The Syrian regime and Iranian militias recently stationed air defense systems near their sites, including the Buk M2E, Tor-M2, and Pantsir-S1 short-range air defense systems, as well as the Bitchora M2 systems, al-Nuaimi said.

On the other hand, in its recent raids on Syria, Israel resorted to striking short-range air defenses in conjunction with strikes against Iranian targets in Syria.

The raids were carried out by a group of warplanes with specific tasks, while they were accompanied by a group of aircraft to provide the necessary protection and clash with the air defenses and target the radars in conjunction with the raids.

Since 2018, the Israeli army says that its operations in Syria are coordinated within the framework of the “hotline” it established with Moscow.

On 8 November, an Iranian truck convoy that was smuggling weapons was bombed near the al-Bukamal border crossing in eastern Syria, Haaretz reported.

The convoy was accompanied by Lebanese Hezbollah fighters in the vicinity of the Iranian military gate near al-Bukamal and inside the Iraqi border crossing of al-Qaim.

According to Israeli military sources, the Iranian convoy that was bombed was carrying weapons and ammunition, not just oil, as Tehran claims, saying Iran had received “severe blows” in destroying arms convoys through several Syrian airports, especially the Damascus International Airport.

Iran returned to land transportation via a civilian convoy, hoping that it would not be discovered by Israeli intelligence.

The Hebrew Israel Hayom newspaper quoted Israeli military leaders on 9 November as saying that they are conducting “in-depth deliberations” in which concern is clearly evident about the change in the Russian response to the Israeli raids in Syria, which until now has been characterized by silence or directing political criticism for one in three or four airstrikes.

Why Damascus?

A study by Diaa Qaddour for the Harmoon Center for Contemporary Studies, published in September, showed that about 80% of the Israeli strikes during the first eight months of this year were concentrated in Damascus and its suburbs, as shown by the three Israeli strikes last month.

Qaddour told Enab Baladi that the intensity of Israeli strikes on Damascus region is because it is considered a “compulsory corridor” for smuggling Iranian weapons by land or air.

The “Iranian insistence” on smuggling and producing weapons in Syria is considered to maintain a “sustainable military presence for the long term,” Qaddour added.

This “insistence” is governed by the Israeli raids, which made Iran maneuver within the available options in order to avoid the largest amount of losses, so it reverted to adopting the land route after targeting the Syrian airports, according to the researcher.

For his part, al-Nuaimi believes that the “Israeli fear” is represented in the transfer of technology or equipment for drones and long-range cruise missiles to Hezbollah militia.
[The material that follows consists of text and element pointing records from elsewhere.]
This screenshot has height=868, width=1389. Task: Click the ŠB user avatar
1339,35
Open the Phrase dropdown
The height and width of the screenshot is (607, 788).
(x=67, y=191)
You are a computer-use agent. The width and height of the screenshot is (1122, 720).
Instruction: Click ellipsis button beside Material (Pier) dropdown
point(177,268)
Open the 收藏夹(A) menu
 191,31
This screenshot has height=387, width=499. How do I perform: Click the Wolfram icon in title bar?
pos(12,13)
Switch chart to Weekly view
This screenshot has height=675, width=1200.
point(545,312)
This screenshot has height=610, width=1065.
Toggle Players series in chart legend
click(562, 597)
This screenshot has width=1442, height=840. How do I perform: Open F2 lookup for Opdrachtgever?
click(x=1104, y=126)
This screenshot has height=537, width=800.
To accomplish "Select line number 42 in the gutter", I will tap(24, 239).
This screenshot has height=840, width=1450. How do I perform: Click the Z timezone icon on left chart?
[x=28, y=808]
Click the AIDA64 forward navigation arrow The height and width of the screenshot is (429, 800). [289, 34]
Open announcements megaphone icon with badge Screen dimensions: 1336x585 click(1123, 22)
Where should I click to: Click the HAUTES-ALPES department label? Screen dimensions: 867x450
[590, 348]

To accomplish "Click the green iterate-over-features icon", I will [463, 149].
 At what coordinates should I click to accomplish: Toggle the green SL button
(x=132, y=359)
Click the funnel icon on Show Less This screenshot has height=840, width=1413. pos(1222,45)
The Damascus and Dimas airports represent the most important airfields for arms shipments, especially the minute ones, which are considered an Israeli “red line” after Hezbollah launched a drone towards the Karish oil field, which is controlled by Israel, he added.

According to a study by the Jusoor Studies Center on 24 February, the Israeli policy in tracking Iran’s Syrian site was based on targeting weapons depots, missile warheads, and air defense systems before being transferred to Lebanon, in addition to Hezbollah’s monitoring points close to the Israeli sites.